Note that the variable b is totally arbitrary. You can name the iterator whatever you would like, preferably picking whatever makes the most sense. For instance, if your list holds a bunch of URLs, you might write for url in urls:.

We’d use the same technique to loop through a tuple, a string and other data-types. But what about a dictionary? That’s a little bit different, but we can borrow some of the multiple values techniques we mentioned above to help out.

>>> mydict = {'guido':'python','larry':'perl','rasmus':'php'}

>>> for key in mydict:

...     print key, 'created', mydict[key]

...

larry created perl

rasmus created php

guido created python

It’s worth noting that while Python’s for loops are just as capable as those in other language, the chances are that you won’t use them as much. One reason is that Python offers something called a list comprehension which does something similar but usually more elegantly .
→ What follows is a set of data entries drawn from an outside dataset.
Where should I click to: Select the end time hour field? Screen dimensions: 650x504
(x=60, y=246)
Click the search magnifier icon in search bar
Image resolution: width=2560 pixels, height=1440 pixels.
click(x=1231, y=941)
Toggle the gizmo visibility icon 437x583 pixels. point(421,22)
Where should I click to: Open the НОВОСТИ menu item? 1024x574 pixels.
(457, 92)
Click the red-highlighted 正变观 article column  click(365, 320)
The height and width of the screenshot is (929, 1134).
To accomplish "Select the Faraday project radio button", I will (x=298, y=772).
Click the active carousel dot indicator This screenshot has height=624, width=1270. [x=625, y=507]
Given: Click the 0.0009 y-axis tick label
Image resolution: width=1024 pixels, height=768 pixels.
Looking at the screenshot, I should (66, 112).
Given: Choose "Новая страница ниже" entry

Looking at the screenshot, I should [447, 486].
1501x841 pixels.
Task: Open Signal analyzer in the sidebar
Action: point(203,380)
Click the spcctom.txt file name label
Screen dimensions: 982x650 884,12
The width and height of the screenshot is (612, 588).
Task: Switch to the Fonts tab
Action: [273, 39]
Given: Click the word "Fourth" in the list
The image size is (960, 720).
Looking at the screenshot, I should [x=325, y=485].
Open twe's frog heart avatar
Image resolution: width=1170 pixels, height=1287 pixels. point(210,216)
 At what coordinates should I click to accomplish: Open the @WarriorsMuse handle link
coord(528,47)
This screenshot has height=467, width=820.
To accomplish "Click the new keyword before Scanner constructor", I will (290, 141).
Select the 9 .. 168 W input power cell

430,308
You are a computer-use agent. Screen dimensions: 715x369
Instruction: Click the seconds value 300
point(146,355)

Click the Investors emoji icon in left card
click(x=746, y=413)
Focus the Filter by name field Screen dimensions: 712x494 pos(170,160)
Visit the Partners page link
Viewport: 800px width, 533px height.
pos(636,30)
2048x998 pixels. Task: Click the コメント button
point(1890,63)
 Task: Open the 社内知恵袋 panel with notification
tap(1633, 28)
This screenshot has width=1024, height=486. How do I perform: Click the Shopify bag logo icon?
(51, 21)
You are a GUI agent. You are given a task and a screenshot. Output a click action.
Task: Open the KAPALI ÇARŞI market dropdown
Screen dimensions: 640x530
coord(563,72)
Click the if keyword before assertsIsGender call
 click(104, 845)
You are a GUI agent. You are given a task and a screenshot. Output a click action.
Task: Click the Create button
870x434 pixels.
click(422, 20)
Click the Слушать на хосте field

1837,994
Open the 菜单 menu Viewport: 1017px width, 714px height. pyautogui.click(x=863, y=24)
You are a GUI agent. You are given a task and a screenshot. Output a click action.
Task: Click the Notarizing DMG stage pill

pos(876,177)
For instance suppose you have sequence of numbers and you want to perform a multiplication function on them. You might be tempted to do something like this:

>>> new_list = []

>>> for num in 0, 1, 1, 2, 3, 5:

...     new_list += [num * 2]

>>> new_list

[0, 2, 2, 4, 6, 10]

But in Python, it’s much easier to just use a list comprehension. Here’s the same function in one line:

>>> [num * 2 for num in 0, 1, 1, 2, 3, 5]

[0, 2, 2, 4, 6, 10]

>>> # or if you want to store the results:

>>> new_li = [num * 2 for num in 0, 1, 1, 2, 3, 5]

>>> new_li

[0, 2, 2, 4, 6, 10]

It may take a while to wrap your head around, but list comprehensions are very very powerful and well worth spending some time with so you understand not just how they work, but when and where to use them.

Have a look at the official Python tutorial for more information.

Suggested readings

  • Learning Python, 3rd Edition, by Mark Lutz (O’Reilly)
  • Also worth reading through is Mark Pilgrim’s seminal Dive into Python which covers some of the same ground we went over here, but also hits on some other areas of interest like parsing XML with Python’s powerful DOM tools and attempting to demystify Unicode text handling in Python.

Conclusion

So now you know how to say “nee!” and perform some basic operations using Python. If you’d like some more practice head over to the Cheese Shop (we did warn you that the Monty Python puns were thick in the Python community), a site dedicated to Python scripts, and try downloading some things that look useful.

Next up we’ll take a look at how to write a script you can run from the command line and how to open and read data from a web service. In the mean time we’re off to return this parrot which seems almost like it’s, um, dead.